The recent spate of false allegations made by the United States against China and Russia bolsters interest groups that aim to maintain Washington 's military dominance and block the Obama administration 's planned defense cuts, said observers.
Washington recently talked up threats from cyberspace and singled out China as its target. A report released by Internet security company Mandiant on Tuesday claimed that the Chinese military controls some of the most prolific hackers in the world and linked it to sophisticated cyberattacks on US companies.
Earlier, the US air force said two F-15 fighter jets, from Andersen Air Force Base in Guam, intercepted Russian TU-95 bombers, which circled the US island territory.
The Chinese and Russian defense ministries rejected these "groundless" accusations.
The Russian Defense Ministry said the Russian air force had no bombers on missions in the Pacific Ocean, and added that its bomber pilot training is carried out in Russia 's Far East, not in the Pacific Ocean.
The Chinese Ministry of National Defense said on Tuesday and Wednesday that Chinese military has never supported hackings and the report is false as it only relies on the IP addresses that shows they originated in China.

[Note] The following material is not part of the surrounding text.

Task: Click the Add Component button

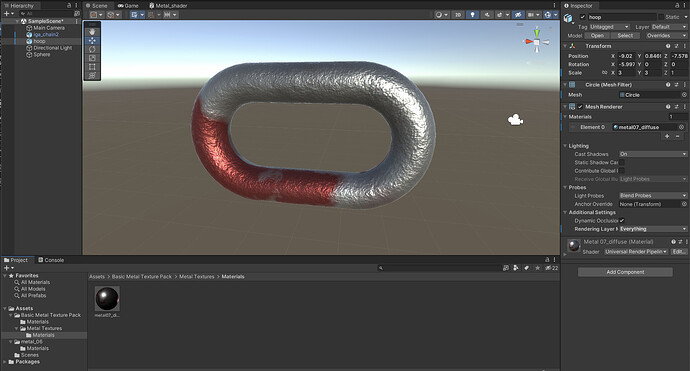Action: pos(625,272)
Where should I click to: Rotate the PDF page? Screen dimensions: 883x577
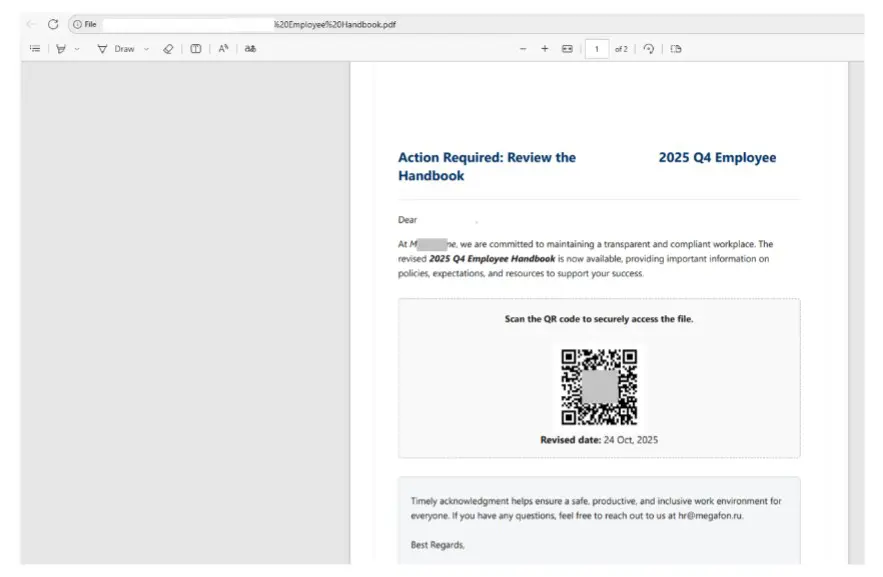(x=649, y=48)
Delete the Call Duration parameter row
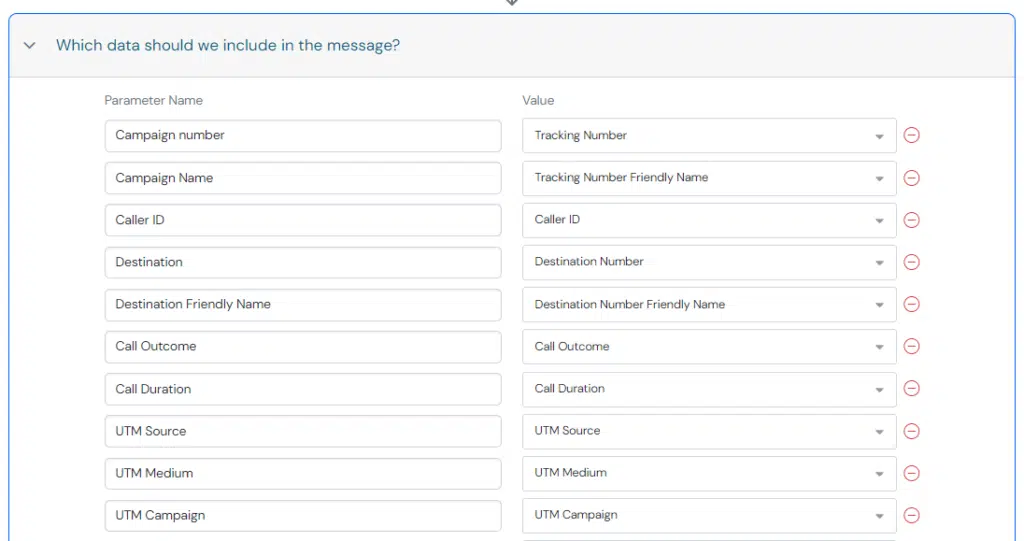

Cyberattacks are global, anonymous and deceptive, and their true sources are not easy to identify, he said.
IP addresses alone do not provide proof of hackers ' origins, or whether the government is behind them, according to Chinese information specialists.
Rather than attacking other countries, China, as official statistics show, is one of the major victims of cyberattacks. And hackings traced to the US ranked the first.
Zhai Dequan, deputy secretary-general of the China Arms Control and Disarmament Association, said that the US, in order to continue to impose its containment strategy worldwide, has singled out China, as the rising economic power, and Russia, a strong military power, as its targets.
Such moves will not help the US build good bilateral ties with other countries, said Jia Xiudong, a senior researcher at the China Institutes of International Studies.
This case once again reflected the poor mutual strategic trust between the Chinese and US militaries, as the US side always links the rumor with China every time it appears, he said.
According to documents obtained by USA Today, the US Army estimates that automatic budget cuts, scheduled to take effect on March 1, will force $15 billion in wage and spending reductions and prompt layoffs for 300,000 people nationwide.
The cuts will affect every army installation, and US states with large bases and military contractors are taking the biggest hits, according to the documents.
US President Barack Obama urged Congress on Tuesday to pass a measure to delay the automatic cuts to the defense budget for the rest of the year, which he said would do great damage to the economy.
By playing up "security threats", interest groups can make political and economic gains, said Niu Jun, a professor of US studies at Peking University.
It is unlikely that the Obama administration will maintain such a high defense budget due to the domestic economic situation, Zhai said.
"But playing up the threat is good for those weapon manufacturers in the short term, and also for the country to maintain its military presence around the world in the long run," he said.
To deal with these cyberattack allegations, there should be more dialogue, cooperation and regulation, rather than focusing on an imaginary enemy and demonizing it, said Yuan Peng, an expert on US studies at the China Institutes of Contemporary International Relations.
"But the question is whether there will be a worldwide framework and an Internet regulation that is recognized by all parties, which will be an important subject for future US-China ties," he said.